Problem requirements: The entries below contain a stretch that opens with the line containing "#7 (232, 986)" and closes with the line containing "Contact (39, 2270)"; set down that stretch exactly, both ends included, and nothing else.

[Collected data entries]
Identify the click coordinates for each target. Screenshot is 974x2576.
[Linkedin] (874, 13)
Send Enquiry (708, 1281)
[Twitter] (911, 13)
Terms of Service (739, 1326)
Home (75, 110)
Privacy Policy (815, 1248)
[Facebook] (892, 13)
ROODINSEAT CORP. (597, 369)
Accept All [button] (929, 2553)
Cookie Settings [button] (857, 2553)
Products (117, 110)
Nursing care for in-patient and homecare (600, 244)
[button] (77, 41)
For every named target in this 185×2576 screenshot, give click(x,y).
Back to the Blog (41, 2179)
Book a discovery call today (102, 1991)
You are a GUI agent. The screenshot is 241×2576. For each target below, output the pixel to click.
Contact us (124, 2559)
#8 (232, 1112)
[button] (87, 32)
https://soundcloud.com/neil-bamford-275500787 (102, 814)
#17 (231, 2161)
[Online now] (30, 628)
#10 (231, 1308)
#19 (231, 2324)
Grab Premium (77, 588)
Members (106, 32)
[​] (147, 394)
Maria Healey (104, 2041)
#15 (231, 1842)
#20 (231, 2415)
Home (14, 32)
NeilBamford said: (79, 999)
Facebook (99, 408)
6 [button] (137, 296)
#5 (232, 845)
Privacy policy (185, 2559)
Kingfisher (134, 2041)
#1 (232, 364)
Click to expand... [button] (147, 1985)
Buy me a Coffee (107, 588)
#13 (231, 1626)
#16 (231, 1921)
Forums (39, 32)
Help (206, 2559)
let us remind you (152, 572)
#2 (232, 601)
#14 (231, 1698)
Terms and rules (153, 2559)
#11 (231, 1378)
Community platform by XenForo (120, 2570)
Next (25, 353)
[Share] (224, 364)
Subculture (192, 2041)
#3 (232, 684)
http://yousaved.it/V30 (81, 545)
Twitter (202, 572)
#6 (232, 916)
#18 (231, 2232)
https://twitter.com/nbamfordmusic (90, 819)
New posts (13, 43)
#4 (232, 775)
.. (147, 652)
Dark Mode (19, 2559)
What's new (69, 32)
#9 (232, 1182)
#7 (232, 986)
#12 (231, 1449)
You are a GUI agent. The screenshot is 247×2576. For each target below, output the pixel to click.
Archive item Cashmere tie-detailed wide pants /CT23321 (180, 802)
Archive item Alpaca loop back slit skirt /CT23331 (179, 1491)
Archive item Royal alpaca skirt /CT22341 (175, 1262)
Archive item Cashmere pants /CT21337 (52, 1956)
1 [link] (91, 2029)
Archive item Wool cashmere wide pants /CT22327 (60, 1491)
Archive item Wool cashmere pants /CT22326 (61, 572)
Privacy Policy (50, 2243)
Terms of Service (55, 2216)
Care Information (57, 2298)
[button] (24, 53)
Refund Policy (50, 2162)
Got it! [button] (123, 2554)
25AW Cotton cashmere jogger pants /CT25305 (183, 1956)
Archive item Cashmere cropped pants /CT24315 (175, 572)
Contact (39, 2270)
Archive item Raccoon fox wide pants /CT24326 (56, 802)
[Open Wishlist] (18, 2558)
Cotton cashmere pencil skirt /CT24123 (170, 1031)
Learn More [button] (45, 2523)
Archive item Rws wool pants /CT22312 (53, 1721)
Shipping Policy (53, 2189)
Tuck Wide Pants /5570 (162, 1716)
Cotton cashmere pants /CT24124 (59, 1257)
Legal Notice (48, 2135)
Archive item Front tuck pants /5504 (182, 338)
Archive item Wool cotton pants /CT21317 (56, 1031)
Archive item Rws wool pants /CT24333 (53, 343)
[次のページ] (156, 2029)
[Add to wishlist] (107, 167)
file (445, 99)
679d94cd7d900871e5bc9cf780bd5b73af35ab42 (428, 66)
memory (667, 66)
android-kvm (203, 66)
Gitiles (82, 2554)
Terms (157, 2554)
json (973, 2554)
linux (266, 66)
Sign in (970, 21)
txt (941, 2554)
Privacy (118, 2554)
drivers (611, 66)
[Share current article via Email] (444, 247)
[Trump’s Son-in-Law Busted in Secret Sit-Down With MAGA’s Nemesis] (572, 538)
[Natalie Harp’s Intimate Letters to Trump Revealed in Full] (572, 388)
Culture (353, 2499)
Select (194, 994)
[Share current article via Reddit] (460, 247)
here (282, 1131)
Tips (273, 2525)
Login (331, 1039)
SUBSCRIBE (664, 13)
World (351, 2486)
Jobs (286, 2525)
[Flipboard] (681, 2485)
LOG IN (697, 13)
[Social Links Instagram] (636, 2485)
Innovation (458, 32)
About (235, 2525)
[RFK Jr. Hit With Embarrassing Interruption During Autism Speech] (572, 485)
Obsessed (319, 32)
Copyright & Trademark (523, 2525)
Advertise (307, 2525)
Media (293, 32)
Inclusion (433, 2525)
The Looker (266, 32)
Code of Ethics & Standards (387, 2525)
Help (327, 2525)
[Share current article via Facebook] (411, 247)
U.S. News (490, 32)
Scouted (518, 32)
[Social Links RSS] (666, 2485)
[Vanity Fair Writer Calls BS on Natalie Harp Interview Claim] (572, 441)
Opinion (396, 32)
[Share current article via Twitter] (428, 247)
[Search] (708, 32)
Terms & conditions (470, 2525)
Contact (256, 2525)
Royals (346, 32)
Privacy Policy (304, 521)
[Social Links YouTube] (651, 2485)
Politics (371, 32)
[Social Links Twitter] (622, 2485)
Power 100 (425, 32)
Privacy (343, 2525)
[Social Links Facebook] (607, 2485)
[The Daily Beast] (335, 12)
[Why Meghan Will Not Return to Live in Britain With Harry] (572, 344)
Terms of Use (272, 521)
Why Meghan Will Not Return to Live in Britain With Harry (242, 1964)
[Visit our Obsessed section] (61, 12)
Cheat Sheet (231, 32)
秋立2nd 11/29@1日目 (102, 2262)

Answer for this exercise:
#7 (232, 986)
#12 (231, 1449)
You are a GUI agent. The screenshot is 247×2576. For each target below, output the pixel to click.
Archive item Cashmere tie-detailed wide pants /CT23321 (180, 802)
Archive item Alpaca loop back slit skirt /CT23331 (179, 1491)
Archive item Royal alpaca skirt /CT22341 (175, 1262)
Archive item Cashmere pants /CT21337 (52, 1956)
1 [link] (91, 2029)
Archive item Wool cashmere wide pants /CT22327 (60, 1491)
Archive item Wool cashmere pants /CT22326 (61, 572)
Privacy Policy (50, 2243)
Terms of Service (55, 2216)
Care Information (57, 2298)
[button] (24, 53)
Refund Policy (50, 2162)
Got it! [button] (123, 2554)
25AW Cotton cashmere jogger pants /CT25305 (183, 1956)
Archive item Cashmere cropped pants /CT24315 (175, 572)
Contact (39, 2270)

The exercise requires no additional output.